▶ **Written task**: Carry over the lines from the line with "Верстаем бланки удостоверений" through the line with "Между катастрофами и взлетами (158, 645)", requests included, and add -77 to every coordinate in the answers.

Text and element pointing records
***

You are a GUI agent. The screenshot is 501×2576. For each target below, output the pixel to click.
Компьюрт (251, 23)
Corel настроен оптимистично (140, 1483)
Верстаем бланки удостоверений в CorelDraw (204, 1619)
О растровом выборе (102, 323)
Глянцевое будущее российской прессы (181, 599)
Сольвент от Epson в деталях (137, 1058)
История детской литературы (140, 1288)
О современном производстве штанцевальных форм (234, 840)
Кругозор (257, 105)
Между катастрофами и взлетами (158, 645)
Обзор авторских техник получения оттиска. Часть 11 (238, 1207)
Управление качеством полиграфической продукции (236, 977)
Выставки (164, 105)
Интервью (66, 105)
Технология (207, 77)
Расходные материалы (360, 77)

***

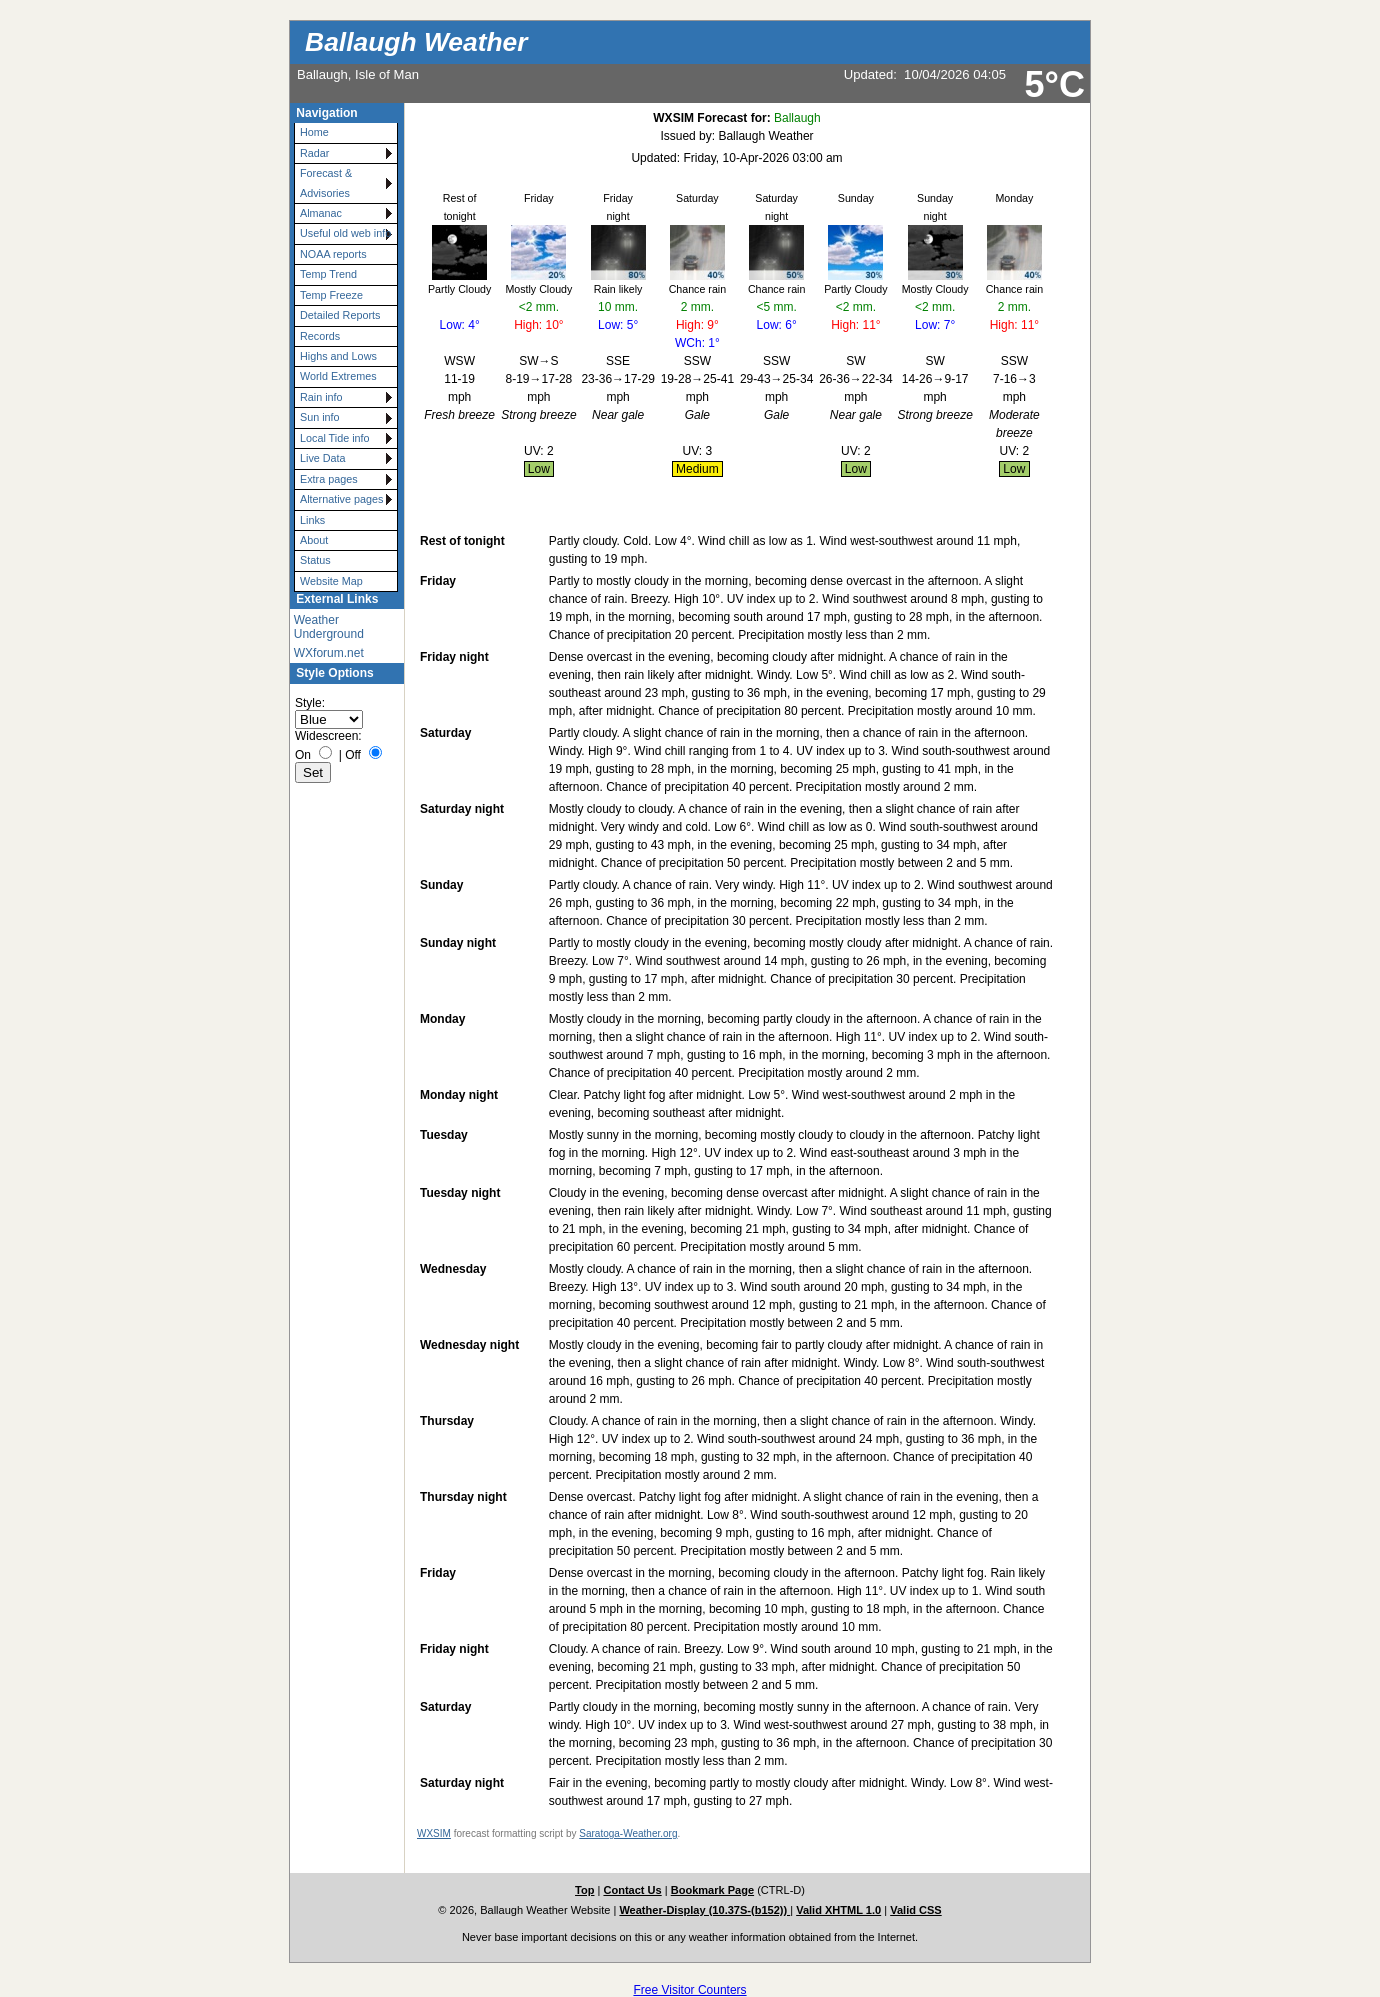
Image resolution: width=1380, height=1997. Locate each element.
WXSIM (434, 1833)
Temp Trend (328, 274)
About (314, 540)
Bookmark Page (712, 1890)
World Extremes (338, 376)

***

▶ **Solution to this problem**:
Верстаем бланки удостоверений в CorelDraw (127, 1542)
О растровом выборе (25, 246)
Глянцевое будущее российской прессы (104, 522)
Сольвент от Epson в деталях (60, 981)
История детской литературы (63, 1211)
О современном производстве штанцевальных форм (157, 763)
Кругозор (180, 28)
Между катастрофами и взлетами (81, 568)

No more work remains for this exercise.